-- Excerpt to read follows --

Amsterdam Circular is a cost-free chain accelerator program developed in collaboration with the Municipality of Amsterdam. It supports early-stage circular ventures by helping them bridge the funding gap, connecting them with both private and public investors, and exploring chain financing opportunities.

The fifth edition officially kicked off on 27 March and focuses on circular consumer products. Below, you can discover the ten startups participating in this year’s program.

BOAS

Vintage clothing shop and product resales platform

BOAS solves fashion's overstock crisis. With EU law now banning the destruction of unsold inventory, brands need a profitable alternative to dumping — but traditional resale has always been too slow and costly to work at scale. BOAS changes that by combining AI, robotics, and social workers to process each item in under one minute at ~€2, making circular resale economically viable for the first time.

Booomtag

Digital product passports for sports equipment

Booomtag solves the identity gap in sports products. Once a product leaves the factory, brands lose all visibility into its journey - making repair, resale, recycling, and regulatory compliance nearly impossible to manage. Booomtag gives every product a persistent digital identity that travels with it from manufacture to end-of-life, enabling brands to stay connected, meet compliance requirements, and drive circularity long after the point of sale.

Cupxchange

Reusable cup-as-a-service for companies and events

Cupxchange tackles one of the most wasteful throwaway habits in daily life. Over 4 billion disposable cups are discarded every year, each used for just 8 minutes before becoming waste. Cupxchange replaces them with a simple, reusable-cup rental and cleaning service, giving companies, events, and consumers a practical, zero-waste alternative.

Ontspulknul

Social enterprise organising Declutter Days

Ontspulknul removes the friction from decluttering. Vast amounts of unused items sit idle in homes, not because people don't care, but because donating them is inconvenient. Ontspulknul makes it effortless through neighbourhood declutter days, home assistance, and pickup services, getting unwanted items out of homes and into the hands of local charities and circular entrepreneurs.

-- Excerpt to read concluded --
-- Data under study follows --

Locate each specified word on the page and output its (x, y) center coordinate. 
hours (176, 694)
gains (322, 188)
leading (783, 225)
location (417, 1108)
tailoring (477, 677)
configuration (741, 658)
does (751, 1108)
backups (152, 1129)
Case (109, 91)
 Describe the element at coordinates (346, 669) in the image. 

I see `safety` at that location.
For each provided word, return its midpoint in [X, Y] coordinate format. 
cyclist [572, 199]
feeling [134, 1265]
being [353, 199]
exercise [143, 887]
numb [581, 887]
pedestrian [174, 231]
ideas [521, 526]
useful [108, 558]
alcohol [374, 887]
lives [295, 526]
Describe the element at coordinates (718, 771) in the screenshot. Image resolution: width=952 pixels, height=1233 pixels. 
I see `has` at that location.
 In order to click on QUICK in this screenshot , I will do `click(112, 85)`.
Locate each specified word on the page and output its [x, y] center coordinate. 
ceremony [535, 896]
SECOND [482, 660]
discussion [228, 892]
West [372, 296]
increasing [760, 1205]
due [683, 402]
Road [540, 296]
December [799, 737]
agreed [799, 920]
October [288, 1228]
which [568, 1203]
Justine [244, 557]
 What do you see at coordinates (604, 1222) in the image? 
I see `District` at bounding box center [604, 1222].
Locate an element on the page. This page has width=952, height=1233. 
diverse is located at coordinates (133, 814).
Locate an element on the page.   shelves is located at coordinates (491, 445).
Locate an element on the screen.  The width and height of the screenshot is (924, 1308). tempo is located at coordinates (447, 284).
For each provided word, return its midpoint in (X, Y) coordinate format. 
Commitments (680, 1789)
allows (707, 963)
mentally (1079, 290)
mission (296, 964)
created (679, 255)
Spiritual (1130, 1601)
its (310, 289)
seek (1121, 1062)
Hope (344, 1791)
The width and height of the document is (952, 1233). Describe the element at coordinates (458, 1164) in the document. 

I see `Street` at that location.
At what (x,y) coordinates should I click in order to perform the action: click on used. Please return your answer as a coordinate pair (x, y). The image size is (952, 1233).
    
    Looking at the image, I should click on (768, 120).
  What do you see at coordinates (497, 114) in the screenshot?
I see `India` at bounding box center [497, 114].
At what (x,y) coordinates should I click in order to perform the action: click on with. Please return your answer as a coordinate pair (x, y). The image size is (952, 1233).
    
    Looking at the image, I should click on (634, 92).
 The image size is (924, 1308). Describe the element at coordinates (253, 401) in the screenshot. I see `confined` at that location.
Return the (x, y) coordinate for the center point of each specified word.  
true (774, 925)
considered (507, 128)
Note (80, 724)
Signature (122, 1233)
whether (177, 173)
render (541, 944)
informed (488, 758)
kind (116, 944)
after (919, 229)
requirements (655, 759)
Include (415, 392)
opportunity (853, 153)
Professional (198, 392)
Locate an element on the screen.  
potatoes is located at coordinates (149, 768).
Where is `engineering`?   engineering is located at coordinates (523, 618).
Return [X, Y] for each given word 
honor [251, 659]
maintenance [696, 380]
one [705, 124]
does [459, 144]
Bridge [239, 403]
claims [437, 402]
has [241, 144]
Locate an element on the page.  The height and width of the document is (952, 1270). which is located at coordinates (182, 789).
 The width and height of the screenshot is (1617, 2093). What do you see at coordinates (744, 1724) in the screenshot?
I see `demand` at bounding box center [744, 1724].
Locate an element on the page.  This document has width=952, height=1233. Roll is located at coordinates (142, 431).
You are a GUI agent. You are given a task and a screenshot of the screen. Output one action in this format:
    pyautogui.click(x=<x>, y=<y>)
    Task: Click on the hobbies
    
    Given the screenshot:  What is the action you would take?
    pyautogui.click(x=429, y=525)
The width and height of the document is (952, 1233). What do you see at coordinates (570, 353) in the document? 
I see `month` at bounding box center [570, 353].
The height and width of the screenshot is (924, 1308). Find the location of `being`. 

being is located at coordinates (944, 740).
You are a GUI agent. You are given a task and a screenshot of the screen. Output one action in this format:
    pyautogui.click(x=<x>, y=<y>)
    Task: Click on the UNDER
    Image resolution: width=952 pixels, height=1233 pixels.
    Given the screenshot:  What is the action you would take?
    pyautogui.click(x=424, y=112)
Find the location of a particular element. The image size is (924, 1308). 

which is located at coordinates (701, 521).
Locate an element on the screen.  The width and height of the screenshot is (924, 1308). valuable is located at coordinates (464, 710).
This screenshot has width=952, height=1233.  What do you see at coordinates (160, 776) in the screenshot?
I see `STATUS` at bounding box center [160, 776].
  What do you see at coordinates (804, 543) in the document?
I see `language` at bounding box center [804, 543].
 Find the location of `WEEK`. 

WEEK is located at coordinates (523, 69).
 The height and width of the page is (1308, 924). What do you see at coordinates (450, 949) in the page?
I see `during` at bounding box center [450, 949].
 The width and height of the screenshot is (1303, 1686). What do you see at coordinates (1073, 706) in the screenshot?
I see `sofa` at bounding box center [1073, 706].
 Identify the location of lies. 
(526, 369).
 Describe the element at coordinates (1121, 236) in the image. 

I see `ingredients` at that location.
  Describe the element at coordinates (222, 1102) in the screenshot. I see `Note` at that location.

-- Data under study concluded --

• **Task requirements**:
Carry on the text about the Amsterdam Circular accelerator and its participating startups, picking up after its final sentence.

• **Answer for the task**:
Packbags

Modular bags designed for repair and reassembly

Packbags rethinks the bag from the ground up. Textiles are built to last but not to be fixed, so when something breaks, people throw it away, contributing to 92 million tonnes of textile waste every year. Packbags offers a modular bag system where straps, pouches, and components can be swapped or replaced, so nothing needs to be discarded just because one part wears out.

Rebottled

Iconic glassware made from discarded wine bottles

Rebottled skips the recycling process entirely. While glass can technically be recycled, it still requires energy-intensive melting and remanufacturing. Rebottled takes discarded wine bottles and upcycles them directly into premium design products - no melting, no reprocessing, just waste transformed into something worth buying.

Renewaball

Circular tennis and paddleball system

Renewaball closes the loop on sports balls. Over 600 million tennis and padel balls are thrown away every year, breaking down into microplastics with no viable recycling solution. Renewaball collects used balls, recycles them into clean rubber and wool felt, and manufactures new ITF- and IPF-compliant balls, delivering a fully circular, B Corp-certified system for clubs, cities, and federations that reduces CO₂ by 29%.

RepareerSimpel

Discovery platform for gadget repair shops

RepareerSimpel fixes the repair market. Europeans throw away €5.1 billion worth of repairable products every year - not because repair is impossible, but because finding a trustworthy, fairly priced repair shop is too hard. RepareerSimpel connects consumers to vetted local repairers through a transparent digital platform with clear pricing, easy comparisons, and quality guarantees.

Swapped

Furniture swapping platform

Swapped stops furniture from going straight to incineration. Today, bulky household items are loaded into compactor trucks and destroyed before anyone checks whether they could be reused or recycled. Swapped uses AI to assess each item from a single photo before collection, automatically routing it to the best outcome - reuse, repair, recycling, or, only as a last resort, incineration.

The Swap Club

Circular clothing swaps and pop-up shops

The Swap Club makes reuse rewarding. Usable items are discarded every day because existing resale platforms are slow, clunky, and fail to keep people engaged. The Swap Club is a points-based urban reuse platform where items are scanned, graded, and converted into points, letting people exchange goods through a digital wallet via pop-up shops and a mobile app.